We have had Madelyn in and out of swim lessons since she was two. Since January of this year, she has been in weekly hour-long lessons in an attempt to help her overcome her fear of leaving the edge of the pool without someone holding her. Unfortunately, there were some incidents when she first began taking swimming lessons that likely contributed to this fear. Troy and I’s “sermons” about not letting fear rule her life were (unsurprisingly) having little impact.
It turns out that I should have been giving the sermons to myself first. . .
A few weeks ago, I had a particularly bad day while preparing some things for my return to work. Madelyn called me out on my attitude and questioned me on why I had such a bad attitude. I told her I needed to calm down and think about it, but then later that night I was able to confess to her that really it came down to fear. I was afraid that things were not going to go well when I headed back to work! I apologized to Madelyn for letting fear get the better of me and promised to work on not letting that fear rule me. Then she surprised me by commenting that perhaps she could work on her fear of the pool too.
When her next swimming lesson came, we talked about conquering our fears again. I anxiously watched during her lesson for any sign of change and will admit that I was a little disappointed when I saw none. But then, at the very end of her class that day, as her instructor was trying to guide her across the pool on her back, Madelyn’s arm shot out of the pool in a balled up fist. She started shaking her fist and shouting, “NO FEAR! NO FEAR!” Her instructor looked a little bewildered as she climbed out of the pool after that. Madelyn reported that it had been a great class and that, the next week, she was going to jump in.
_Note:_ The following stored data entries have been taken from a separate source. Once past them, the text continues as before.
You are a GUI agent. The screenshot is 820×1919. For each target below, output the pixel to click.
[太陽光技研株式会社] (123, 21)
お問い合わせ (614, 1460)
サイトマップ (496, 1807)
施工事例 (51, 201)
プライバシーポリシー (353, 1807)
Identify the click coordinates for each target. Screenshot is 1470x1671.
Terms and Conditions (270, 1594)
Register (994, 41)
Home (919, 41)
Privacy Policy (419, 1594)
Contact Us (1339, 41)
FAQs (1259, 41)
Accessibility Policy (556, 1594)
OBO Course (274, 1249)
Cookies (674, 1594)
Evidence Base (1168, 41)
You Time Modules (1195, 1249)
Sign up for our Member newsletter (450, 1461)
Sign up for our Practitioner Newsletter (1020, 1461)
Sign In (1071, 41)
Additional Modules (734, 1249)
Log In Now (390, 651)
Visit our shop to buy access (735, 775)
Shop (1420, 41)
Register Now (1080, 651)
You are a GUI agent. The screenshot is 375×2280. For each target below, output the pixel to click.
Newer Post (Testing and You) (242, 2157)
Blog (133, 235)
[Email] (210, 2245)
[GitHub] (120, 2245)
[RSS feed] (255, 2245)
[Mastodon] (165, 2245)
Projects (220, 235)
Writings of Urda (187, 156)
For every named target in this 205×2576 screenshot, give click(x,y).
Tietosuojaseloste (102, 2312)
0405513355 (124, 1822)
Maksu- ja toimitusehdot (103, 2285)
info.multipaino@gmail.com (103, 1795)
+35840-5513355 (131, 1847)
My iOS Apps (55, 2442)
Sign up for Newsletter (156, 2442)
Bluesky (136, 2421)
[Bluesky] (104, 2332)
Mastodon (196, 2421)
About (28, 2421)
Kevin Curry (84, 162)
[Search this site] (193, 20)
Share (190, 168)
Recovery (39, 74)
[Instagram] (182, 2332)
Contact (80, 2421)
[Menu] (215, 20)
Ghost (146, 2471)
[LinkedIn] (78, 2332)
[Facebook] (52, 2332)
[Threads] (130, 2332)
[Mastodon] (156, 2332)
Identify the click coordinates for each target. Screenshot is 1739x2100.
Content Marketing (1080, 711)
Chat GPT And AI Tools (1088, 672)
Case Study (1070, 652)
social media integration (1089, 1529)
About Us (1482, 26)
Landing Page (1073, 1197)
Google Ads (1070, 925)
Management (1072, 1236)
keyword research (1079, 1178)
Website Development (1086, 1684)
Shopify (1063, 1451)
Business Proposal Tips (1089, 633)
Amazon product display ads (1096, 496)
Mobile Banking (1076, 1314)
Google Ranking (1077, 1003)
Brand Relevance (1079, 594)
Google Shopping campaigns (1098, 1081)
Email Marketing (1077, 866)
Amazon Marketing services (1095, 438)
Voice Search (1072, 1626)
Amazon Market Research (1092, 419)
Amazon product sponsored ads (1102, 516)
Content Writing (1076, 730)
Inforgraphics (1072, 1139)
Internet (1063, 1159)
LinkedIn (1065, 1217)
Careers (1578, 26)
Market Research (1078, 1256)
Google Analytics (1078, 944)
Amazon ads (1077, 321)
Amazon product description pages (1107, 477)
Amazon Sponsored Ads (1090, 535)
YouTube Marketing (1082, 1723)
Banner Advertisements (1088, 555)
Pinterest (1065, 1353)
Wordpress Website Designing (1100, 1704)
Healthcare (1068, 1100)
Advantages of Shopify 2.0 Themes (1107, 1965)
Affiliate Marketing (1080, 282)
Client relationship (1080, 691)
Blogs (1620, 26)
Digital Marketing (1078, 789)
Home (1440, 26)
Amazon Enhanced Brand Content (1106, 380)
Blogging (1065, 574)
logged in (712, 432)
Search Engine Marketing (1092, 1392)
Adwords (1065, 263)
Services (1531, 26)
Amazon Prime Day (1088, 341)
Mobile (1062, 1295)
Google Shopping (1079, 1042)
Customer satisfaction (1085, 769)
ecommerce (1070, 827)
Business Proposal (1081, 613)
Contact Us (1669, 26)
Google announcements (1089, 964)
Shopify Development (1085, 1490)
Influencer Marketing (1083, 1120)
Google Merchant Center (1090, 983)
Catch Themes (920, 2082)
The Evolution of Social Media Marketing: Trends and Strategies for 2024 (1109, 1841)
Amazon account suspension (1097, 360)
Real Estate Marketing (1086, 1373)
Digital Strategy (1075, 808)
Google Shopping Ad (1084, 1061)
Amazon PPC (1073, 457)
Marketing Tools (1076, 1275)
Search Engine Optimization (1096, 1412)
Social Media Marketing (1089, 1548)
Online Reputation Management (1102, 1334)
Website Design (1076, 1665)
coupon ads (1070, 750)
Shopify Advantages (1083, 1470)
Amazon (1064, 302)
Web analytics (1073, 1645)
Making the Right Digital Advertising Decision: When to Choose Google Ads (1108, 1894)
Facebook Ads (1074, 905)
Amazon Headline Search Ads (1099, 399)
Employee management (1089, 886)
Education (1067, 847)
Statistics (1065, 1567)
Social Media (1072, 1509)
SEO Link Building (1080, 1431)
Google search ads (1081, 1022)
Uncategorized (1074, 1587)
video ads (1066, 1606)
Sure enough – she did jump in the next time. AND did the back float all on her own. I caught it on video the second time:
Two weeks after that, Madelyn delayed when the instructor asked her to do her back float. I got a little nervous for her, thinking that maybe we were going to be taking two steps forward, one step back. It turns out that Madelyn was delaying because she was explaining to her instructor that she wanted to graduate to the next class and needed to know what she had to do. He explained that she would need to do her back and front floats unassisted, and Madelyn told him that she could. The instructor called the head coach over to observe and Madelyn graduated within two minutes. I was floored and near tears. It was absolutely amazing to see that happen, knowing the deep-seeded fears Madelyn had to conquer to get there.
I asked Madelyn afterward if she was nervous when she did her test for the head coach. She said she was not, but that instead she was “interested.” I asked her what made her “interested.” She replied, “Well – I wanted to see what would happen.” And if that didn’t just teach me a bunch of life lessons, I don’t know what will.